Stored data
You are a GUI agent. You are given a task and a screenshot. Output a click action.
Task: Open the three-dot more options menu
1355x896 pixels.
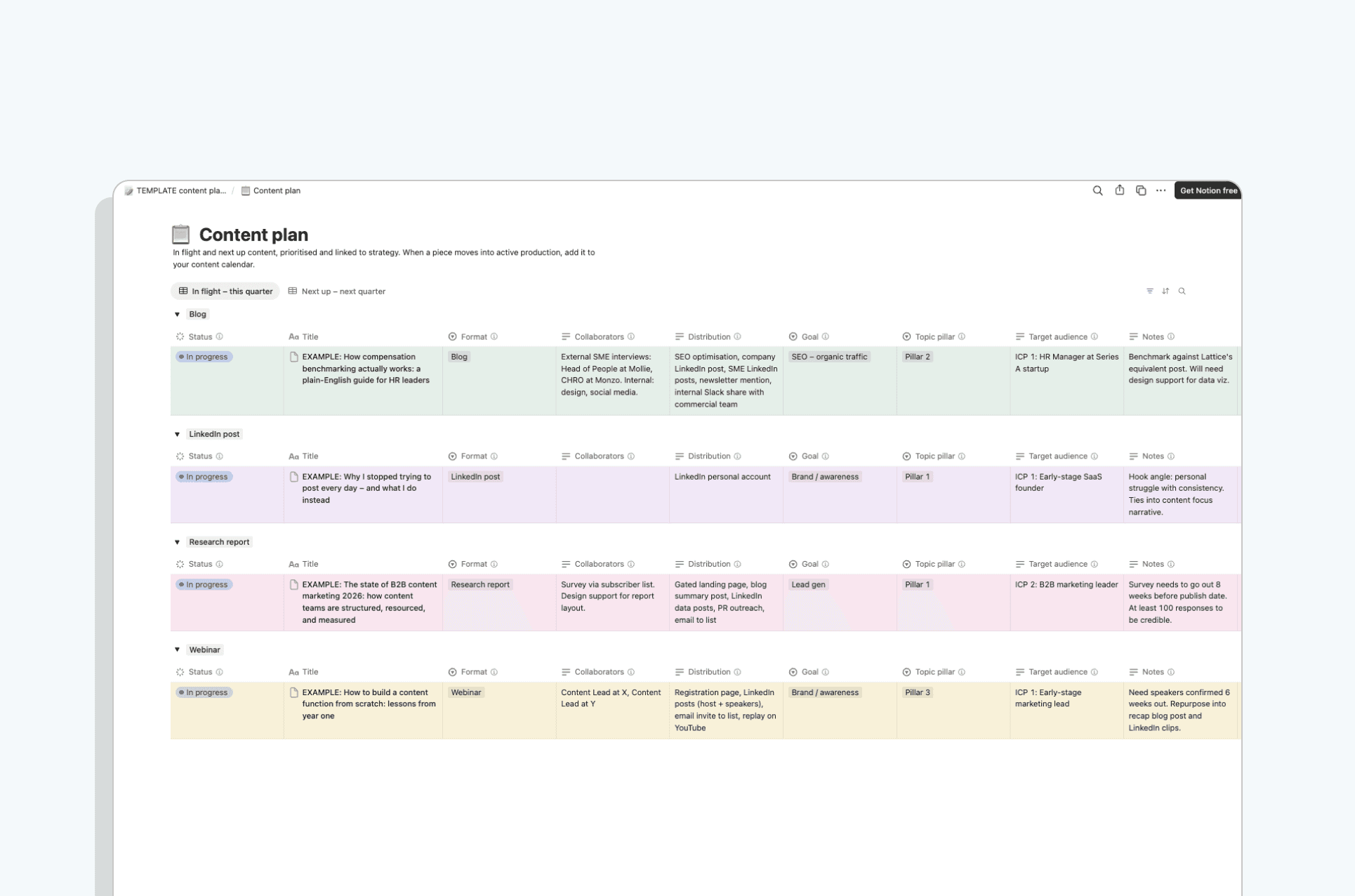1161,190

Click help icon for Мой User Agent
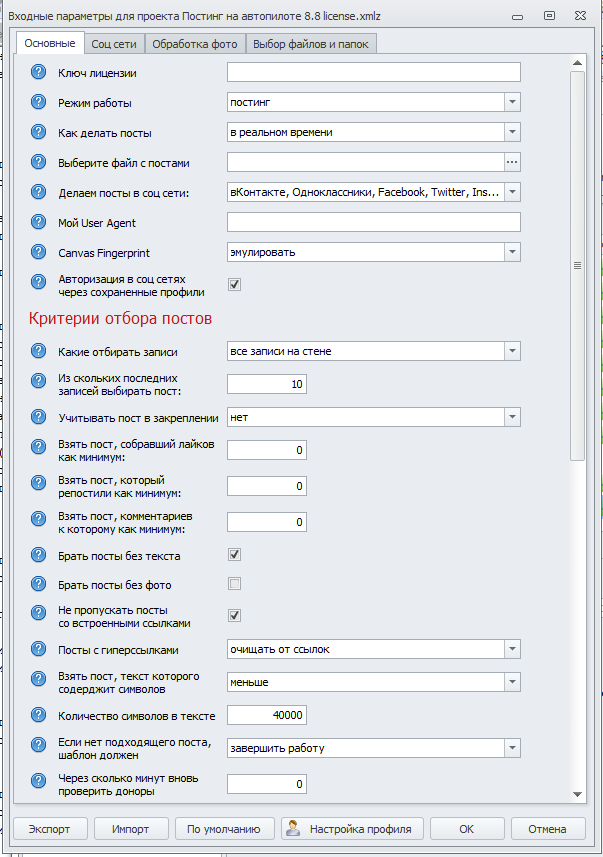click(39, 222)
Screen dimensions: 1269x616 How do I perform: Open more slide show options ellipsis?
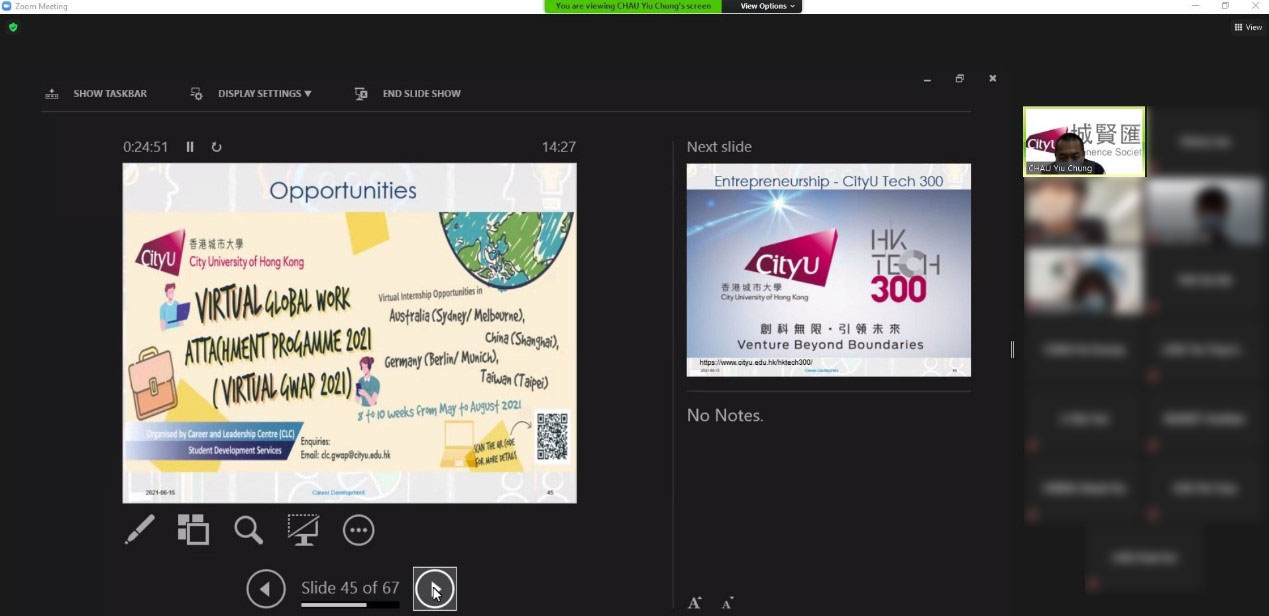(x=358, y=530)
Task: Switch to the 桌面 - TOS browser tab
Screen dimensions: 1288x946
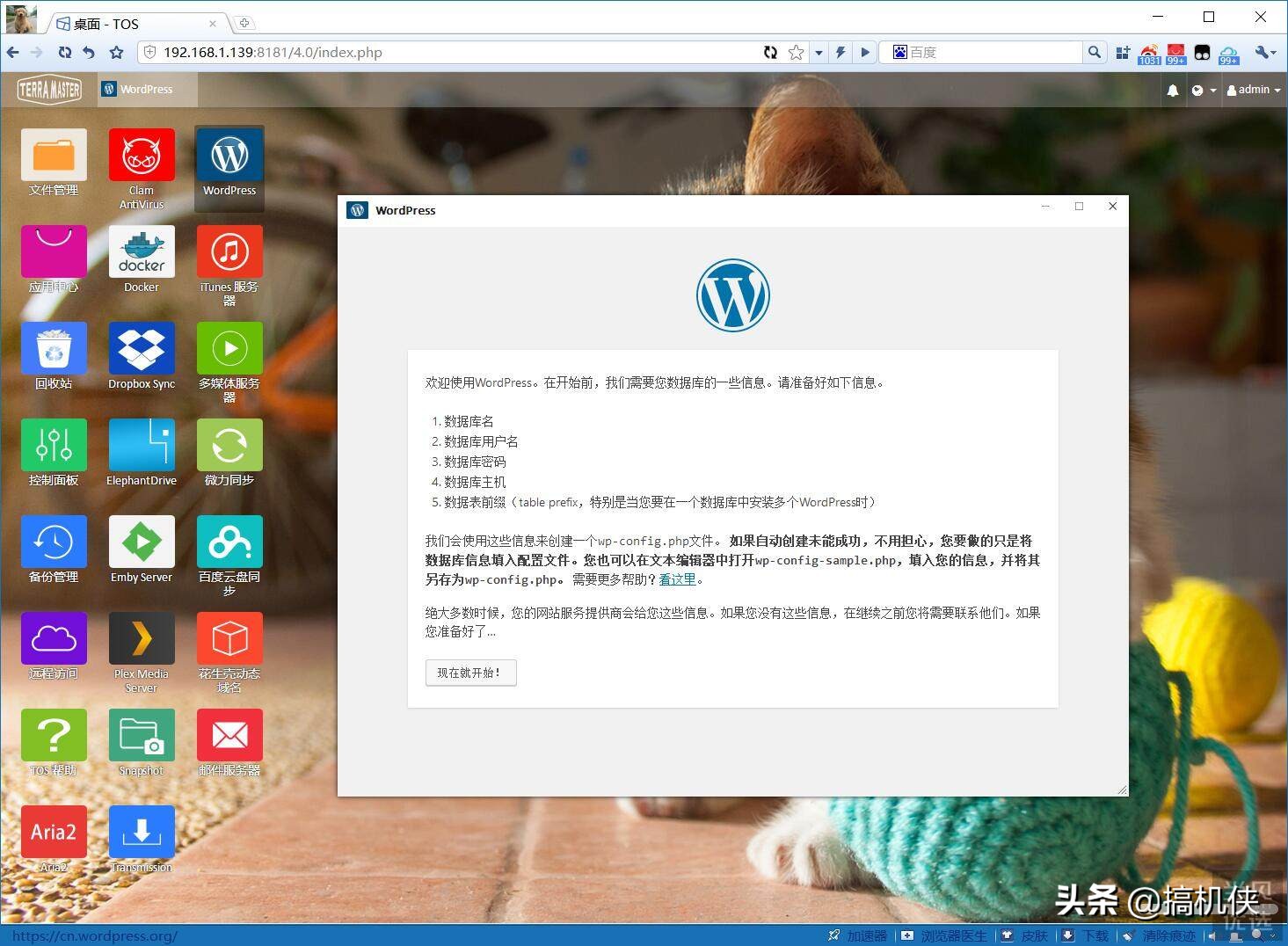Action: (x=106, y=24)
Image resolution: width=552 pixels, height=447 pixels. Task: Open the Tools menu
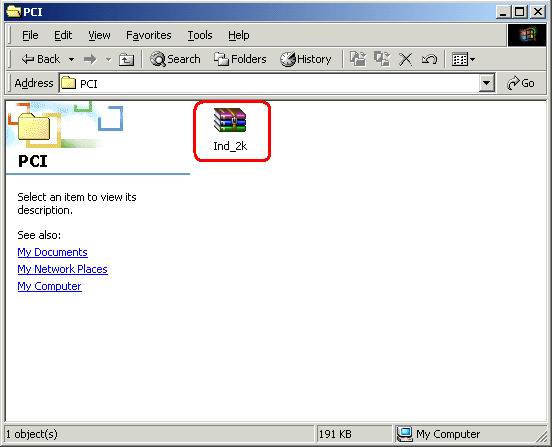pyautogui.click(x=200, y=35)
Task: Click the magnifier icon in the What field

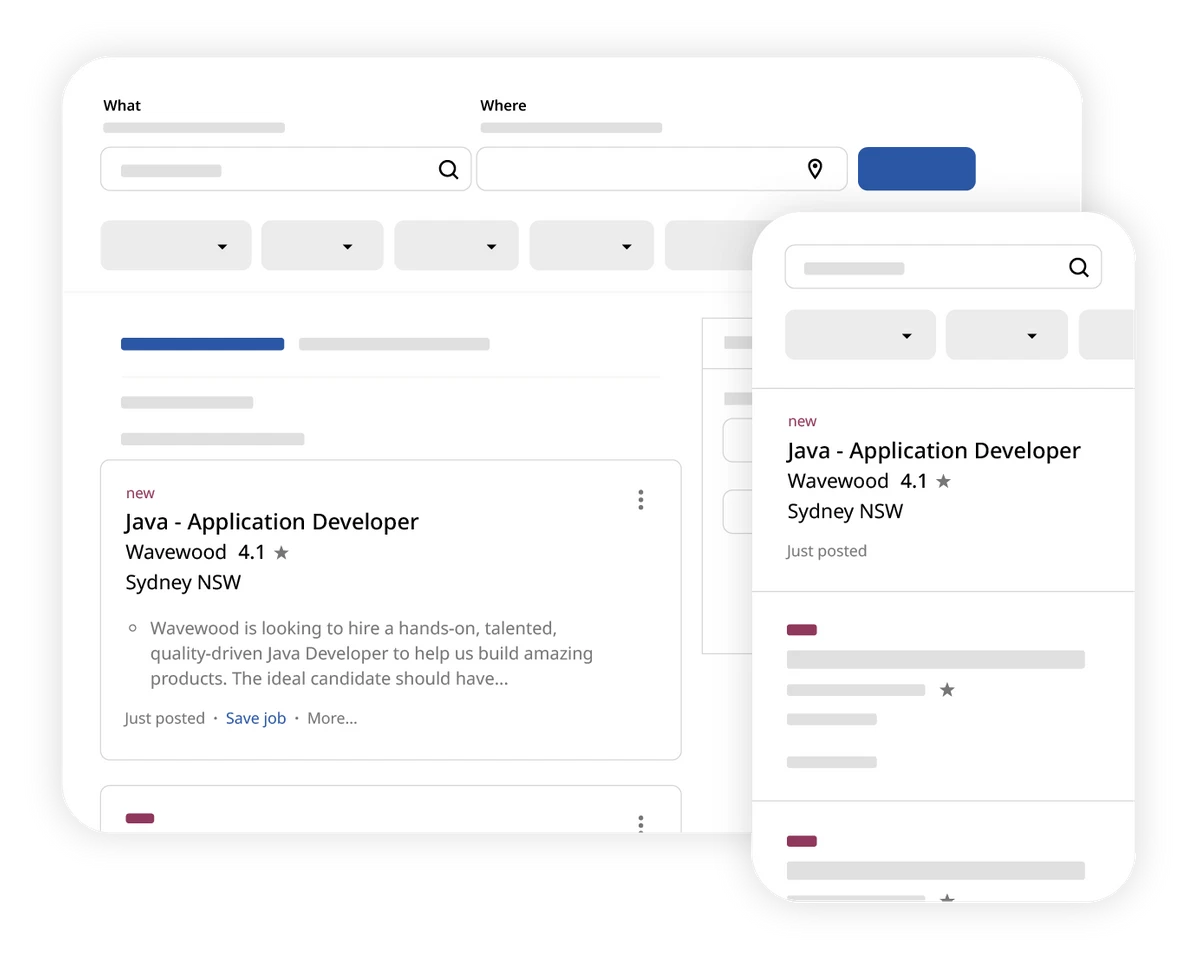Action: click(x=448, y=170)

▸ INSTRUCTION
Rewrite the records starting at the line that contains "Image resolution: width=552" and ending at the last line of the records, replacing "Tools menu" with "View menu" and keeping everything else the same. Leave the pictures out of your answer.

▸ COMPLETE RESPONSE
Image resolution: width=552 pixels, height=447 pixels. Task: Open the View menu
pyautogui.click(x=200, y=35)
Task: Click the magnifier icon in the What field

Action: click(x=448, y=170)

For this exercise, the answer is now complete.